### TASK DETAILS
Every entry must be transcribed exactly as written.

[Recorded data]
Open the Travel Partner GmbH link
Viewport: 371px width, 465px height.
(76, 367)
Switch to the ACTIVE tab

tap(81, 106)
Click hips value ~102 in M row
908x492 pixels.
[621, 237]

### YOUR SOLUTION
Open the Travel Partner GmbH link
Viewport: 371px width, 465px height.
(76, 367)
Switch to the ACTIVE tab

tap(81, 106)
Click hips value ~102 in M row
908x492 pixels.
[621, 237]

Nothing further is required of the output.